Would you please copy each line below that includes the string "computer"?

Saved entries:
________

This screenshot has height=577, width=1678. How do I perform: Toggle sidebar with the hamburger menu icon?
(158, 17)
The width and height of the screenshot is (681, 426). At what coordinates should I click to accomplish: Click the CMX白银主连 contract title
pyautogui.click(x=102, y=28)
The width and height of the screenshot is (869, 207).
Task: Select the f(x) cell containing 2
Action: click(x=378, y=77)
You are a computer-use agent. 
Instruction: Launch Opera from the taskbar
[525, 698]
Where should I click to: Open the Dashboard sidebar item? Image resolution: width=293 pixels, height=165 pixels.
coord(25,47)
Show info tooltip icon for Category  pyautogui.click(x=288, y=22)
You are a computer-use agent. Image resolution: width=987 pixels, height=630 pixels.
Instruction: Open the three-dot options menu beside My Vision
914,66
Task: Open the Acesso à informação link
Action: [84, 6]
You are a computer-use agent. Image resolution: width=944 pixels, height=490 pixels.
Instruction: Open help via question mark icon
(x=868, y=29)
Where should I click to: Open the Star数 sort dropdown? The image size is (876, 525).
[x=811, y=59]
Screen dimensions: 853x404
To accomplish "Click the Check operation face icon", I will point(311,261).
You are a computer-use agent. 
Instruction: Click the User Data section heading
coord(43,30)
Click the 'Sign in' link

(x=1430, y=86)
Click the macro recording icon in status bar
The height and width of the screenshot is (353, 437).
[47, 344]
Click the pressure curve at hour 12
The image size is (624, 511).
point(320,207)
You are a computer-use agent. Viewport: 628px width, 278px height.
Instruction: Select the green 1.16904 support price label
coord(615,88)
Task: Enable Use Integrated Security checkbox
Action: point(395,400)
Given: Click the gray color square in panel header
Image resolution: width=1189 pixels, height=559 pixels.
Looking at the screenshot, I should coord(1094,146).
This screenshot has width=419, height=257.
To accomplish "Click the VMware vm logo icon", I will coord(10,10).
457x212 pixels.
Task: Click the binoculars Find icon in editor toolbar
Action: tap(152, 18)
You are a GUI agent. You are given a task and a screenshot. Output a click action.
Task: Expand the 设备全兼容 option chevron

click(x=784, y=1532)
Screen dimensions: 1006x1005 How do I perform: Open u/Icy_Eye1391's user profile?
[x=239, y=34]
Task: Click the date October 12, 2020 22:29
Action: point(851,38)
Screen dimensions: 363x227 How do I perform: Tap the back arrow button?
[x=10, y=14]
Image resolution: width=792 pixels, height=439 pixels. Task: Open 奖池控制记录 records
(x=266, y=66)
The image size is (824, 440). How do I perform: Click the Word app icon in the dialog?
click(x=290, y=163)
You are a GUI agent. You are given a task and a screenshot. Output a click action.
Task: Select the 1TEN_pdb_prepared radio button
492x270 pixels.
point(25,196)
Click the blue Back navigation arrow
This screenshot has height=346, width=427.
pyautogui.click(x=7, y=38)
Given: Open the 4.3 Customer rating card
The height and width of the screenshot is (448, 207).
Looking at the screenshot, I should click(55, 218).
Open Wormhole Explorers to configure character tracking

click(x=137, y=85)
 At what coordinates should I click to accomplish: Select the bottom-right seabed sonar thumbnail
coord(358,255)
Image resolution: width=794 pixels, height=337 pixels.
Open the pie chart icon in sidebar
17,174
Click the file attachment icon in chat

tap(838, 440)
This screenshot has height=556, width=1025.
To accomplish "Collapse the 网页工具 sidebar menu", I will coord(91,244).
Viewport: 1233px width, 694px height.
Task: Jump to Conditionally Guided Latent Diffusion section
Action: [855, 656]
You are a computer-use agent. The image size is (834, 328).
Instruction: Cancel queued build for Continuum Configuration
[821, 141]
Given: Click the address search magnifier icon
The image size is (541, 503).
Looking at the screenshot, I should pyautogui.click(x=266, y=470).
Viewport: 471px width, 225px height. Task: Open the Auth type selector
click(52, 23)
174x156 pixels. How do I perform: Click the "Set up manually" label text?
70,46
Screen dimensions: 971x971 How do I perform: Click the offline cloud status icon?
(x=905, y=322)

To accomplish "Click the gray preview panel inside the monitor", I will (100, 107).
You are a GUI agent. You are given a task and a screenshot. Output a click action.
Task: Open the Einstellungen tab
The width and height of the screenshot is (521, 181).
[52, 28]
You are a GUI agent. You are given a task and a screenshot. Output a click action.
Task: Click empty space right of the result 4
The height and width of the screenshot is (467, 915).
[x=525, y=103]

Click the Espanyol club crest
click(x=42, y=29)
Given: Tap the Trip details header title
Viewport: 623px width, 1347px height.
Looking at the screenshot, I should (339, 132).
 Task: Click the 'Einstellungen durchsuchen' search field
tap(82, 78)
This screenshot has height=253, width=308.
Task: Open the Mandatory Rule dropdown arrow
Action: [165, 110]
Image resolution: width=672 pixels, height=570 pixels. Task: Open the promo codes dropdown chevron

________

OUTPUT OF THE EXERCISE:
You are a computer-use agent. 
You are a computer-use agent. Image resolution: width=987 pixels, height=630 pixels.
You are a computer-use agent. Image resolution: width=944 pixels, height=490 pixels.
You are a computer-use agent. 
You are a computer-use agent. Viewport: 628px width, 278px height.
You are a computer-use agent. The image size is (834, 328).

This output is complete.